_Exercise_
Pick every line out of the entries below that has the string "chart", and copy it.
⟨
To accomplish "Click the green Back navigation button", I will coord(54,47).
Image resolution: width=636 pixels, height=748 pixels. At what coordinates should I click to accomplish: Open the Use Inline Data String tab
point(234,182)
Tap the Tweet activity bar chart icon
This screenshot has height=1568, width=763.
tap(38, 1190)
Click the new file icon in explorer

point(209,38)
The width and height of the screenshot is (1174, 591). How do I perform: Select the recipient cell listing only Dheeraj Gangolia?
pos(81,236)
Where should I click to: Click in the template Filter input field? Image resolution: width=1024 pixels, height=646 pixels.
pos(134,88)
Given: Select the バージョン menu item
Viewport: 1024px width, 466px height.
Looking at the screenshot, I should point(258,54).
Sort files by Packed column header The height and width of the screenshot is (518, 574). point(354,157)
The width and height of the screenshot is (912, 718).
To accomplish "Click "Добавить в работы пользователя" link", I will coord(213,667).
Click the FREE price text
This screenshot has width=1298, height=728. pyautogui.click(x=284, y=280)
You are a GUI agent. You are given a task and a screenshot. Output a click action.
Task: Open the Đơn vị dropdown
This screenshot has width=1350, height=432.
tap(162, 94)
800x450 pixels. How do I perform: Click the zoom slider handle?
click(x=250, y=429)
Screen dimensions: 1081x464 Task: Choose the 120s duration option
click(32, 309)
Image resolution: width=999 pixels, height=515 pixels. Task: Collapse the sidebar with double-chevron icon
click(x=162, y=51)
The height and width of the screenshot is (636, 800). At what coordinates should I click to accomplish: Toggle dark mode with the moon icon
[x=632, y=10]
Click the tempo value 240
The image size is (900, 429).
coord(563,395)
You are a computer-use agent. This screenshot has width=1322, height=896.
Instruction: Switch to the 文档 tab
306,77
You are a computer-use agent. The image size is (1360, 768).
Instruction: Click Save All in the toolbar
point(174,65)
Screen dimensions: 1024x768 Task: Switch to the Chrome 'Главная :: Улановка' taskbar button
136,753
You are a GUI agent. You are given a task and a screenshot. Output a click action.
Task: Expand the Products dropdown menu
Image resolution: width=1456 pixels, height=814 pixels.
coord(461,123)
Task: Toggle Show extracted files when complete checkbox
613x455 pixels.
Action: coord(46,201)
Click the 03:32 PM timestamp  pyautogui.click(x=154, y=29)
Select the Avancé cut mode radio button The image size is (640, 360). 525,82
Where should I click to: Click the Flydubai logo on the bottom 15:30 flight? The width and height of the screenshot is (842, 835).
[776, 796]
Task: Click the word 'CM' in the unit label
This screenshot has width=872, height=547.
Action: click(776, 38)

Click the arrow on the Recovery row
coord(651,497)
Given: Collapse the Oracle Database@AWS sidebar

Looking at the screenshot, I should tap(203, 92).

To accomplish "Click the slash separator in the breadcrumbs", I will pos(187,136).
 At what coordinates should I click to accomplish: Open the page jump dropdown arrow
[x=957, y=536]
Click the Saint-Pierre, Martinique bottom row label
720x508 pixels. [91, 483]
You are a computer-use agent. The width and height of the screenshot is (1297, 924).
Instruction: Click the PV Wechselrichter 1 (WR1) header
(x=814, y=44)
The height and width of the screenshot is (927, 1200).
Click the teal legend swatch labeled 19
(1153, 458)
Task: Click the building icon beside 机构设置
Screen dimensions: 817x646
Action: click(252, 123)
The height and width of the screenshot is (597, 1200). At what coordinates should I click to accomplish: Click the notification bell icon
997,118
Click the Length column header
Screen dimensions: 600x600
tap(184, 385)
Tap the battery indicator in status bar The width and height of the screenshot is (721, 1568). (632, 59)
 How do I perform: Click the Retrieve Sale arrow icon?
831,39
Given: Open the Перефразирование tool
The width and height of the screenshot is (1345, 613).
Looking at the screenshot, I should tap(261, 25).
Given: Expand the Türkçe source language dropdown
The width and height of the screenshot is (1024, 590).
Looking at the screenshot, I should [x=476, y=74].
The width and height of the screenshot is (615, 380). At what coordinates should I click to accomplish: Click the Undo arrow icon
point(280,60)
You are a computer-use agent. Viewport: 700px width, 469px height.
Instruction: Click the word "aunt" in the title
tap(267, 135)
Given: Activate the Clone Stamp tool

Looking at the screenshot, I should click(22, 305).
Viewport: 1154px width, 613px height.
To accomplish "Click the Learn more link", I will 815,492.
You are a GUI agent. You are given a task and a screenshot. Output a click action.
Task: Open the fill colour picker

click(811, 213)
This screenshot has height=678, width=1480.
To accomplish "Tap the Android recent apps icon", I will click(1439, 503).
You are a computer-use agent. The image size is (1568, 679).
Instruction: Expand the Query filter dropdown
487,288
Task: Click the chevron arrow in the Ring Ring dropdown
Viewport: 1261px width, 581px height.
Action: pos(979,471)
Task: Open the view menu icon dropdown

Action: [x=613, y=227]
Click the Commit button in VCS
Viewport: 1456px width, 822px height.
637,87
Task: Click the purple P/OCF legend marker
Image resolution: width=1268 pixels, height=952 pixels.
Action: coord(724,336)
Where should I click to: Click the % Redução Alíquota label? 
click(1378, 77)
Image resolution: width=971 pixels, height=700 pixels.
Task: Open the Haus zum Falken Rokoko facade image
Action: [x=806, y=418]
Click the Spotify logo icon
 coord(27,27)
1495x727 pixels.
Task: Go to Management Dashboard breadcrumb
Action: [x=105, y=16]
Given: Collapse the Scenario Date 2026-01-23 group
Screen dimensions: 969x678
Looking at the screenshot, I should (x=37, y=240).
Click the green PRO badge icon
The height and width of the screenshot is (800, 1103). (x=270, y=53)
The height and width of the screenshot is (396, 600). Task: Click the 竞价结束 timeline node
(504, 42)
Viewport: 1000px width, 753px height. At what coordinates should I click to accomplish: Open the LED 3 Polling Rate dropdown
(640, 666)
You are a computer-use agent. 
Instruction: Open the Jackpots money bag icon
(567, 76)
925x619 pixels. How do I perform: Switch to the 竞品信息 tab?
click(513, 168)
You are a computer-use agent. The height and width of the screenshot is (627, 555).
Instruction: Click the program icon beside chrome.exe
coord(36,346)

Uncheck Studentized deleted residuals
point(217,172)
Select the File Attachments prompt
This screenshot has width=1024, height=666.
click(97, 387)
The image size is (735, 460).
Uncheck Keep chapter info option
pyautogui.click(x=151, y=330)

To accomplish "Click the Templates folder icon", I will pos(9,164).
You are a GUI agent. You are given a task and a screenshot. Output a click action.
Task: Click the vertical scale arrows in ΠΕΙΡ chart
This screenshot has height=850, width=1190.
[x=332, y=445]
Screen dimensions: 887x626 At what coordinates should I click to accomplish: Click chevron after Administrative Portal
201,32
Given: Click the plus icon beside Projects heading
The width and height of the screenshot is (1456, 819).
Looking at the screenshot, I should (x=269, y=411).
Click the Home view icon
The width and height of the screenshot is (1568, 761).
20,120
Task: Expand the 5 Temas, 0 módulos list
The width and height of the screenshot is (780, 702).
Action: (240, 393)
⟩
_Task output_
Tap the Tweet activity bar chart icon
Task: Click the vertical scale arrows in ΠΕΙΡ chart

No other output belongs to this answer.